- Original language: English
- Written by: David Farr
- Subject: A male school teacher is falsely accused of sexual abuse.
- Genre: Drama

Premiere
- Date: 17 June 2019
- Place: Almeida Theatre London

= The Hunt (play) =

2019 play by David Farr

The Hunt is a play by the British playwright David Farr. The modern day parable revolves around a school teacher who is wrongly accused of sexual abuse. The play is based on the 2012 film of the same name directed by Thomas Vinterberg.

Directed by Rupert Goold, it also features a leading performance from Tobias Menzies as well as scenic design by Es Devlin. It received its premiere at the West End's Almeida Theatre in June 2019 and had its New York transfer at St. Ann's Warehouse in Brooklyn, New York City, in 2024.

==Synopsis==
In a small town in northern Denmark, the children celebrate Harvest Festival. A man, Lucas is going through a tough divorce fighting for child custody of his son. He works as a school teacher for an elementary school where he is popular amongst kids, staff and parents until he is wrongly accused of sexual abuse. The small town community closes in on Lucas.

== Cast and characters ==

| Character | Almeida Theatre, London 2019 | St. Ann's Warehouse, NYC 2024 |
| Lucas | Tobias Menzies |
| Hilde | Michele Austin | Lolita Chakrabarti |
| Mikala | Poppy Miller | MyAnna Buring |
| Theo | Alex Hassell | Justin Salinger |
| Marcus | Stuart Campbell | Raphael Casey |
| Rune | Adrian Der Gregorian |
| Palme / Dance Captain | Jethro Skinner | Ali Goldsmith |
| Thomas | Itoya Osagiede | Shaquille Jack |
| Gunner | Danny Kirrane |
| Ragnar | Keith Higham | Jonathan Savage |
| Per / Pastor | Howard Ward |
| Peter | Harrison Houghton / George Nearn Stuart | Rumi C. Jean-Louis / Christopher Riley |
| Clara | Abbiegail Mills / Taya Tower / Florence White | Aerina DeBoer / Kay Winard |

== Production history ==
=== 2019 Almeida Theatre ===
The production was first helmed at the Almeida Theatre which ran from June 17 through August 3, 2019. It starred Tobias Menzies, Poppy Miller, and Michele Austin and was directed by Rupert Goold. It was written by David Farr who adapted the play off the 2012 Danish film of the same name directed by Thomas Vinterberg and written by Vinterberg and Tobias Lindholm. The scenic designer was Es Devlin with the light design by Neil Austin and sound and composition work being done by Adam Cork.

=== 2024 Off-Broadway ===
In 2024 it was announced the New York transfer of The Hunt would be at St. Ann's Warehouse in Brooklyn, New York. Performances ran from February 16 through March 24. Returning to the production was its director Rupert Goold and star Tobias Menzies. Replacements included Lolita Chakrabarti taking over for Michele Austin who took a role in Lucy Prebble's The Effect at The Shed. Poppy Miller was replaced by MyAnna Buring with Adrian Der Gregorian and Danny Kirrane both returning.

■ ■ ■

DIRECTIVE 1
In the article on The Hunt, who directed the 2012 film the play is based on?
The play article and the records that follow it come from unrelated sources.

RECORD EXCERPTS
■ ■ ■

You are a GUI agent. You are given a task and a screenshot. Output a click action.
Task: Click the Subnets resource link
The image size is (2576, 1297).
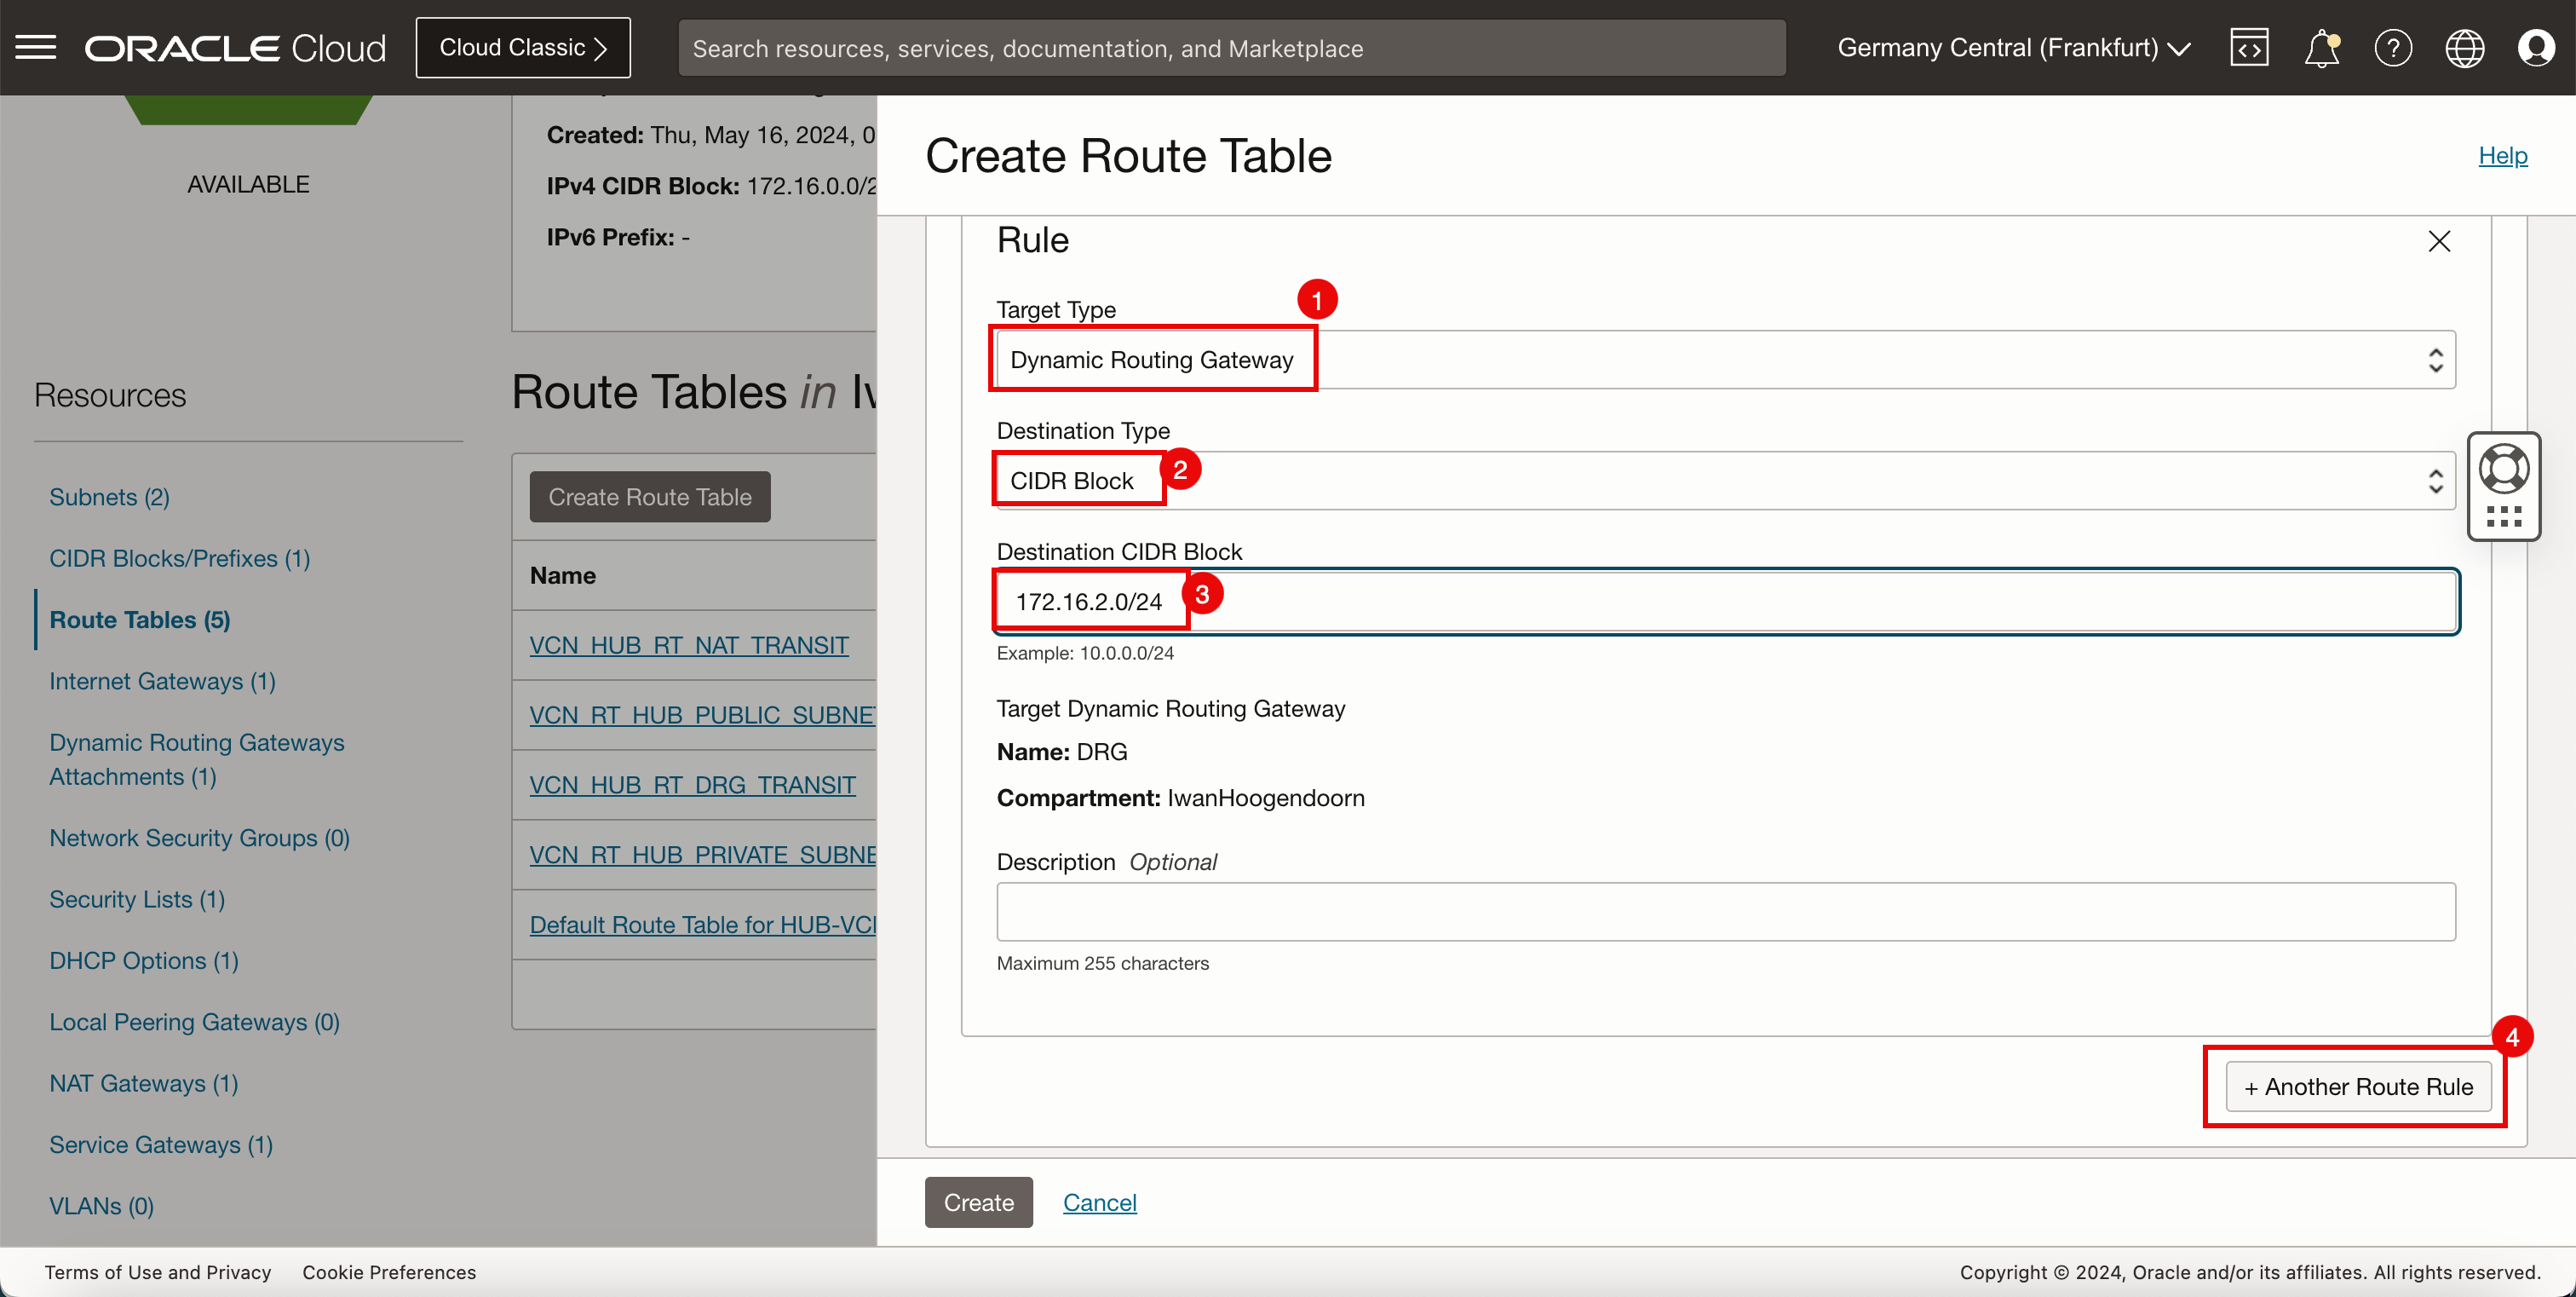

■ ■ ■

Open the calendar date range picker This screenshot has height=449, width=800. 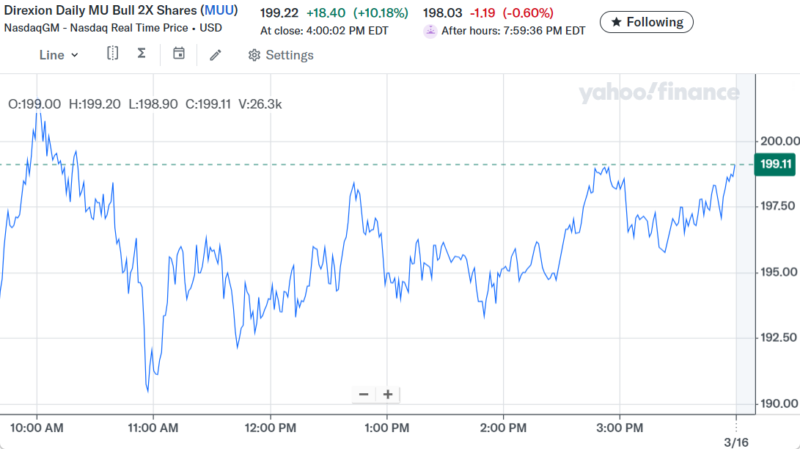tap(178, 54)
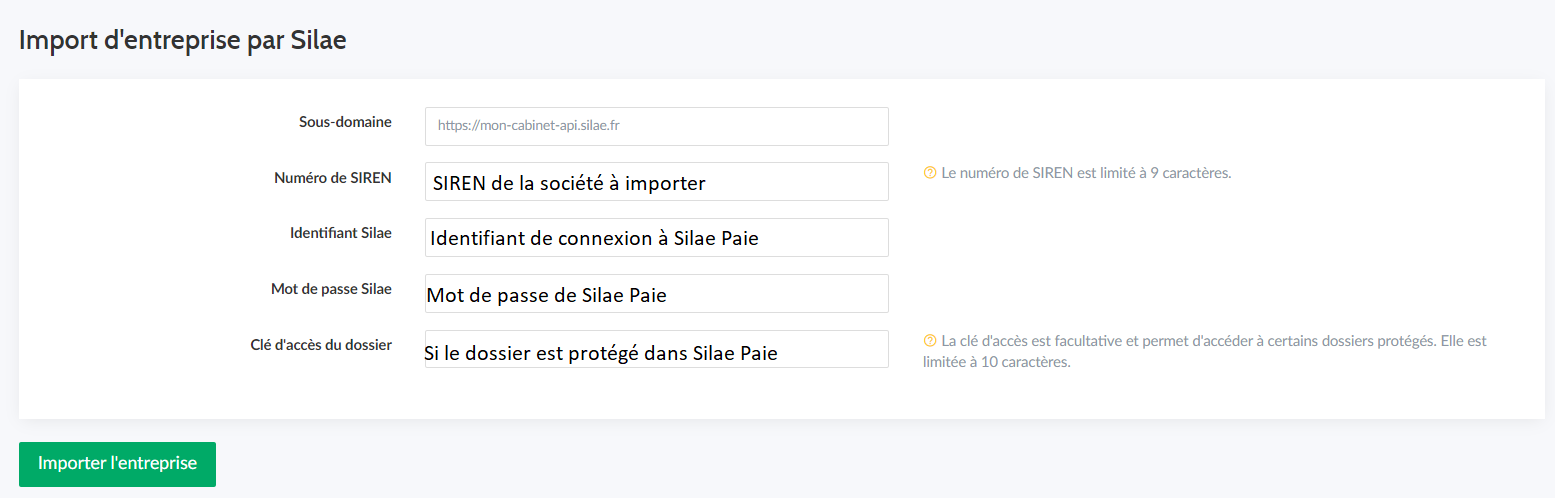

■ ■ ■

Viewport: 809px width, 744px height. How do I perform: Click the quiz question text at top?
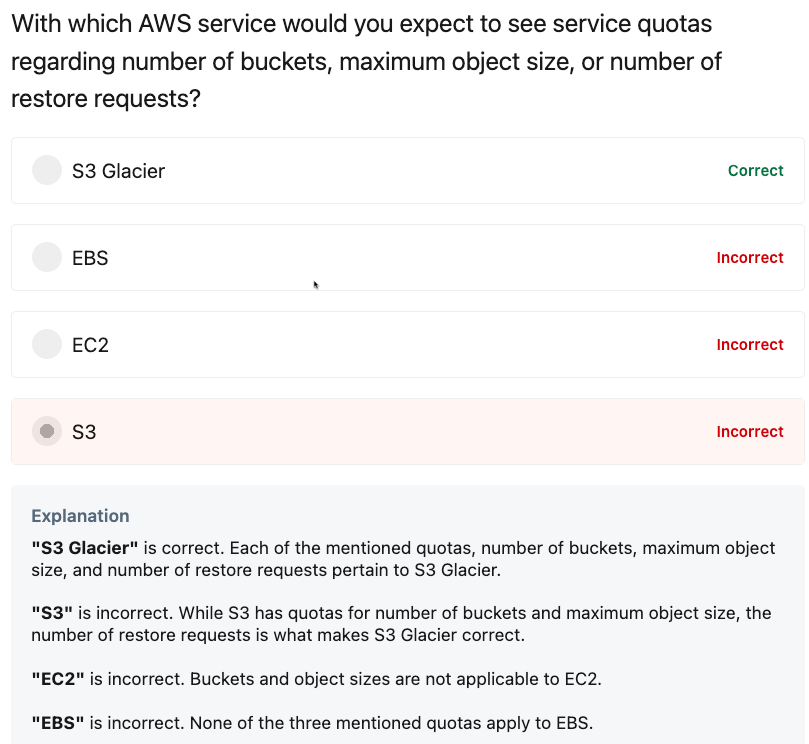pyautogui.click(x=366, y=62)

■ ■ ■

DIRECTIVE 2
Convert the part of the records that opens with the line containing "Viewport: 809px width, 744px" and closes with the line containing "pyautogui.click(x=366, y=62)" into a JSON list of strings, one string per line, skipping blank lines. Leave the pictures out.

EXERCISE ANSWER 1
Thomas Vinterberg directed the 2012 film.

EXERCISE ANSWER 2
[
  "Viewport: 809px width, 744px height. How do I perform: Click the quiz question text at top?",
  "pyautogui.click(x=366, y=62)"
]